── Material to process ──

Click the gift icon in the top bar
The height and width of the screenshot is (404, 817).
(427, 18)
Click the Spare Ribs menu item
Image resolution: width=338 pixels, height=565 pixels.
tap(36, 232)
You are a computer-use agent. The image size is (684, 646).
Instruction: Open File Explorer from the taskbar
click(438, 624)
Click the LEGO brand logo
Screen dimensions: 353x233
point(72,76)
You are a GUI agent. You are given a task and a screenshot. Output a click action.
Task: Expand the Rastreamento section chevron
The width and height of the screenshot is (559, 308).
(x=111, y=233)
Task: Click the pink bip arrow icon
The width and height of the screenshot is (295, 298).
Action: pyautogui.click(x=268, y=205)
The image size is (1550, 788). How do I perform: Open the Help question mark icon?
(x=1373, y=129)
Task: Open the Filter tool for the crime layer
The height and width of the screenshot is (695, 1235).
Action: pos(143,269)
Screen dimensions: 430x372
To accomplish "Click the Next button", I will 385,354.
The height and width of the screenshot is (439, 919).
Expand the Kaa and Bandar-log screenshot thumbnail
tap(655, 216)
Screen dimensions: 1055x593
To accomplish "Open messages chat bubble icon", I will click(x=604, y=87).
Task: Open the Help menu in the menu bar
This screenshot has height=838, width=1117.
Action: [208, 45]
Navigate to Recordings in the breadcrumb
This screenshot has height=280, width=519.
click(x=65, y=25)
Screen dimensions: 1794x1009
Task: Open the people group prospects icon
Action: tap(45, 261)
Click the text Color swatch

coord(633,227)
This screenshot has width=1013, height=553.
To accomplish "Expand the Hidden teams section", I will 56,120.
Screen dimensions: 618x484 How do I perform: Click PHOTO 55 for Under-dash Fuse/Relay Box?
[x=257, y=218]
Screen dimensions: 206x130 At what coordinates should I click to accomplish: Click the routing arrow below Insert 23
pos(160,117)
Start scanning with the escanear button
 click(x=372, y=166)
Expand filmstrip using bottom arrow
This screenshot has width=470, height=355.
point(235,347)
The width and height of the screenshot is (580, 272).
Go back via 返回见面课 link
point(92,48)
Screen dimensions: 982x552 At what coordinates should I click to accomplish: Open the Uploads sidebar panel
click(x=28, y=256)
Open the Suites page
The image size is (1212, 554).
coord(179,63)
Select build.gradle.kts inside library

───

§ **What is asked**:
Can you reproduce every one of the entries above, word for word?

§ **Expected answer**:
Click the gift icon in the top bar
The height and width of the screenshot is (404, 817).
(427, 18)
Click the Spare Ribs menu item
Image resolution: width=338 pixels, height=565 pixels.
tap(36, 232)
You are a computer-use agent. The image size is (684, 646).
Instruction: Open File Explorer from the taskbar
click(438, 624)
Click the LEGO brand logo
Screen dimensions: 353x233
point(72,76)
You are a GUI agent. You are given a task and a screenshot. Output a click action.
Task: Expand the Rastreamento section chevron
The width and height of the screenshot is (559, 308).
(x=111, y=233)
Task: Click the pink bip arrow icon
The width and height of the screenshot is (295, 298).
Action: pyautogui.click(x=268, y=205)
The image size is (1550, 788). How do I perform: Open the Help question mark icon?
(x=1373, y=129)
Task: Open the Filter tool for the crime layer
The height and width of the screenshot is (695, 1235).
Action: pos(143,269)
Screen dimensions: 430x372
To accomplish "Click the Next button", I will 385,354.
The height and width of the screenshot is (439, 919).
Expand the Kaa and Bandar-log screenshot thumbnail
tap(655, 216)
Screen dimensions: 1055x593
To accomplish "Open messages chat bubble icon", I will click(x=604, y=87).
Task: Open the Help menu in the menu bar
This screenshot has height=838, width=1117.
Action: [208, 45]
Navigate to Recordings in the breadcrumb
This screenshot has height=280, width=519.
click(x=65, y=25)
Screen dimensions: 1794x1009
Task: Open the people group prospects icon
Action: tap(45, 261)
Click the text Color swatch

coord(633,227)
This screenshot has width=1013, height=553.
To accomplish "Expand the Hidden teams section", I will 56,120.
Screen dimensions: 618x484 How do I perform: Click PHOTO 55 for Under-dash Fuse/Relay Box?
[x=257, y=218]
Screen dimensions: 206x130 At what coordinates should I click to accomplish: Click the routing arrow below Insert 23
pos(160,117)
Start scanning with the escanear button
 click(x=372, y=166)
Expand filmstrip using bottom arrow
This screenshot has width=470, height=355.
point(235,347)
The width and height of the screenshot is (580, 272).
Go back via 返回见面课 link
point(92,48)
Screen dimensions: 982x552 At what coordinates should I click to accomplish: Open the Uploads sidebar panel
click(x=28, y=256)
Open the Suites page
The image size is (1212, 554).
coord(179,63)
Select build.gradle.kts inside library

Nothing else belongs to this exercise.